- Exercise goal -
What is needed here is an exact transcription of the entries that follow.

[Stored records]
⁂
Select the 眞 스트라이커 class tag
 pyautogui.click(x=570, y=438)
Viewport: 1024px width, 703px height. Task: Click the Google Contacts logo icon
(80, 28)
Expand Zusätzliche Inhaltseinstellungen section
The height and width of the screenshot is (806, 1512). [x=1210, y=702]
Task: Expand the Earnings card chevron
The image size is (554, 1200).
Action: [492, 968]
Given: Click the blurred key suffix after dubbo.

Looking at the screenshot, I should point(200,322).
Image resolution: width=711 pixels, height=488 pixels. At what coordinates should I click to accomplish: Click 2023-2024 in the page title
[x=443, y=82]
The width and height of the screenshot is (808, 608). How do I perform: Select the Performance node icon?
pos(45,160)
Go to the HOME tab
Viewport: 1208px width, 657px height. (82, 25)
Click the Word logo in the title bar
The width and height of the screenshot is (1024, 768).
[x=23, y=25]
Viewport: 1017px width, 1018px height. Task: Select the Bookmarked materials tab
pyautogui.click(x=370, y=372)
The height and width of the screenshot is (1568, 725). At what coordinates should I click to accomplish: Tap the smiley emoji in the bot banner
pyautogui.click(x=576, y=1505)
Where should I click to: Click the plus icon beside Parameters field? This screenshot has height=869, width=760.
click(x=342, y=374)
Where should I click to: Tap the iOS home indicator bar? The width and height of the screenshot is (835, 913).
⁂
- Result of the task -
Select the 眞 스트라이커 class tag
 pyautogui.click(x=570, y=438)
Viewport: 1024px width, 703px height. Task: Click the Google Contacts logo icon
(80, 28)
Expand Zusätzliche Inhaltseinstellungen section
The height and width of the screenshot is (806, 1512). [x=1210, y=702]
Task: Expand the Earnings card chevron
The image size is (554, 1200).
Action: [492, 968]
Given: Click the blurred key suffix after dubbo.

Looking at the screenshot, I should point(200,322).
Image resolution: width=711 pixels, height=488 pixels. At what coordinates should I click to accomplish: Click 2023-2024 in the page title
[x=443, y=82]
The width and height of the screenshot is (808, 608). How do I perform: Select the Performance node icon?
pos(45,160)
Go to the HOME tab
Viewport: 1208px width, 657px height. (82, 25)
Click the Word logo in the title bar
The width and height of the screenshot is (1024, 768).
[x=23, y=25]
Viewport: 1017px width, 1018px height. Task: Select the Bookmarked materials tab
pyautogui.click(x=370, y=372)
The height and width of the screenshot is (1568, 725). At what coordinates should I click to accomplish: Tap the smiley emoji in the bot banner
pyautogui.click(x=576, y=1505)
Where should I click to: Click the plus icon beside Parameters field? This screenshot has height=869, width=760.
click(x=342, y=374)
Where should I click to: Tap the iOS home indicator bar? The width and height of the screenshot is (835, 913).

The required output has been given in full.